Il serait impossible de démarrer le moteur d'une motobineuse ou d'un motoculteur si les outils ou les roues étaient en prise directe. Sur un motoculteur, il est indispensable de pouvoir débrayer la transmission vers les roues, ne serait-ce que pour arrêter l'engin ou changer de vitesse. Un embrayage est donc interposé entre le moteur et la transmission. (Photo non contractuelle, ne reflète pas nécessairement le dessin exact)
Tendeur de courroie
Le système d'embrayage le plus simple consiste à tendre ou détendre la courroie d'entraînement reliant la poulie de l'arbre moteur à celle de la transmission. Il s'agit toujours de
poulies à gorge avec une courroie trapézoïdale.
Un tendeur de courroie, commandé par un câble relié à la poignée d'embrayage (généralement sur le mancheron gauche), permet de tendre la courroie pour engager la transmission ou de la détendre pour désolidariser le moteur. Le tendeur intègre une poulie à gorge plate positionnée au milieu du brin inférieur de la courroie (brin mené). Des
pattes de butée sont placées au-dessus du brin supérieur et en dessous du brin inférieur pour empêcher la courroie de sortir de la gorge des poulies lorsqu'elle est détendue. Avec le temps, la courroie s'allonge légèrement et ses flancs s'usent.

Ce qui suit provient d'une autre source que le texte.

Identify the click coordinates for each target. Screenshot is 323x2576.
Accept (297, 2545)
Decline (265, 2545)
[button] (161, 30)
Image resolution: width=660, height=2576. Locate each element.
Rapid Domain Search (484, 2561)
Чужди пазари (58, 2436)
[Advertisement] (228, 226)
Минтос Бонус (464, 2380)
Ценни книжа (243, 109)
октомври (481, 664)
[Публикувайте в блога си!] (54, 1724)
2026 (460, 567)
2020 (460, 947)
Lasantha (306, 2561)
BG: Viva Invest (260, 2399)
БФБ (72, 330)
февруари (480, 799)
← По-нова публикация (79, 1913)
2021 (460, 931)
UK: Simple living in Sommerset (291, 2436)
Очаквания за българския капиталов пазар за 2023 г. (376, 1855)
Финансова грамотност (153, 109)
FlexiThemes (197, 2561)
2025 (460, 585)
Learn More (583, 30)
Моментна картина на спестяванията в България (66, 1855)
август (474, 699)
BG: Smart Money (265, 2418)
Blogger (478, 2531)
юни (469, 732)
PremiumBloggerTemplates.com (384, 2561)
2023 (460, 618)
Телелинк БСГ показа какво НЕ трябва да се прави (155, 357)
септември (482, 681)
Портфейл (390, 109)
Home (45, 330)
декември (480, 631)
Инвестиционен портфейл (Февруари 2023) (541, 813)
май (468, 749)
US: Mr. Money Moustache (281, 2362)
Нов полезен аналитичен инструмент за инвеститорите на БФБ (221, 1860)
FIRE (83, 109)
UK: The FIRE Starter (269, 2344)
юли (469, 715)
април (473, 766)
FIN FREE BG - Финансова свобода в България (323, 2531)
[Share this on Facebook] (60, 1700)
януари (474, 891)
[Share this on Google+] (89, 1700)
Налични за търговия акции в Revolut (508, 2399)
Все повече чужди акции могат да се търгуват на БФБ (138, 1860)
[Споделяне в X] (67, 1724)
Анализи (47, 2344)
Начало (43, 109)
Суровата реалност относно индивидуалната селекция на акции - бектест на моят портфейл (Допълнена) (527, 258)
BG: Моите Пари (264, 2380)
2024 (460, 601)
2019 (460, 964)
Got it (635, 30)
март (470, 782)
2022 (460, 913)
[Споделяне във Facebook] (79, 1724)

Il est essentiel de régler la commande du tendeur si la courroie patine en position embrayée pendant le travail. Cela se fait via le dispositif à écrou/contre-écrou situé côté levier de basculement du tendeur.
Embrayage centrifuge
Certains
motoculteurs sont équipés d'un
embrayage automatique qui débraye le moteur de la boîte de vitesses au ralenti. Ce système centrifuge utilise un moyeu solidaire de l'arbre de vilebrequin portant deux masses en forme de secteur. Sous l'effet de la force centrifuge, ces masses s'écartent et plaquent deux segments recouverts de matériau de friction contre l'intérieur du tambour lié à la transmission. Deux ressorts ramènent les
segments ; leur tarage détermine le régime d'embrayage.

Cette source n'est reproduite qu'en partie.